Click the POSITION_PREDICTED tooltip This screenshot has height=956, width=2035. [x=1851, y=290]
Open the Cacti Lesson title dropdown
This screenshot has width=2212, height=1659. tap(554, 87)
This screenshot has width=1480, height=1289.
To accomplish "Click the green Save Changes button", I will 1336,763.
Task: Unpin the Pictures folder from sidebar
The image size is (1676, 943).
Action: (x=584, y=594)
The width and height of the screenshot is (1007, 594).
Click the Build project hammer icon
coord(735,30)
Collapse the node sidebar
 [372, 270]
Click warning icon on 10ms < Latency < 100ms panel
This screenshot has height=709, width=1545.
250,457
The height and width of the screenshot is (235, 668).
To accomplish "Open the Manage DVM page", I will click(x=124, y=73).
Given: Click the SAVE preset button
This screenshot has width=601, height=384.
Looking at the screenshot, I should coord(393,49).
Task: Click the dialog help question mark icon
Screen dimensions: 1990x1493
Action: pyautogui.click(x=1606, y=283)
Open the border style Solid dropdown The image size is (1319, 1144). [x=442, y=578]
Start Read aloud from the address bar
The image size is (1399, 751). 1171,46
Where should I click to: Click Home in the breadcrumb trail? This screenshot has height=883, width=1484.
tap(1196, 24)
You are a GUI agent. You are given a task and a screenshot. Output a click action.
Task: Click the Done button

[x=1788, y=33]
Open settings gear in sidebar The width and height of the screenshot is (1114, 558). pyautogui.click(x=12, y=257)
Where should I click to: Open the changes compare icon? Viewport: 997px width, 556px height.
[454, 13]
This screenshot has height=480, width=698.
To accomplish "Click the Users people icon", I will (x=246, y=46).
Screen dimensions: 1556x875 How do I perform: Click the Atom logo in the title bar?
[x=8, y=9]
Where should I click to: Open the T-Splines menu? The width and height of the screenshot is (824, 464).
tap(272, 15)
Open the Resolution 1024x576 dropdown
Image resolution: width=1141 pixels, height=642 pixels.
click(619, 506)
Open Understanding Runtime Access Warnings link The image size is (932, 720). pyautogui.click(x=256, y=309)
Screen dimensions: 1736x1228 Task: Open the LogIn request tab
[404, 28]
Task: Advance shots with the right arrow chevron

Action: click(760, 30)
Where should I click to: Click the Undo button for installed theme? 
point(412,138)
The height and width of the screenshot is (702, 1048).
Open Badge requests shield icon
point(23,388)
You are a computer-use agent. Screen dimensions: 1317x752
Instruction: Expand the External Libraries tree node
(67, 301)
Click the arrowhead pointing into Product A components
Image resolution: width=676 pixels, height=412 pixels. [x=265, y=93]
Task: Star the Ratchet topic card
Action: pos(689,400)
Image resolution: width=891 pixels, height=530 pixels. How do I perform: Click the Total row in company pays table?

Requirement. After locating the line with "Open the Resolution 1024x576 dropdown" in the records above, please set down that line and all later ones exactly, and no other line.

Response area.
Open the Resolution 1024x576 dropdown
Image resolution: width=1141 pixels, height=642 pixels.
click(619, 506)
Open Understanding Runtime Access Warnings link The image size is (932, 720). pyautogui.click(x=256, y=309)
Screen dimensions: 1736x1228 Task: Open the LogIn request tab
[404, 28]
Task: Advance shots with the right arrow chevron

Action: click(760, 30)
Where should I click to: Click the Undo button for installed theme? 
point(412,138)
The height and width of the screenshot is (702, 1048).
Open Badge requests shield icon
point(23,388)
You are a computer-use agent. Screen dimensions: 1317x752
Instruction: Expand the External Libraries tree node
(67, 301)
Click the arrowhead pointing into Product A components
Image resolution: width=676 pixels, height=412 pixels. [x=265, y=93]
Task: Star the Ratchet topic card
Action: pos(689,400)
Image resolution: width=891 pixels, height=530 pixels. How do I perform: Click the Total row in company pays table?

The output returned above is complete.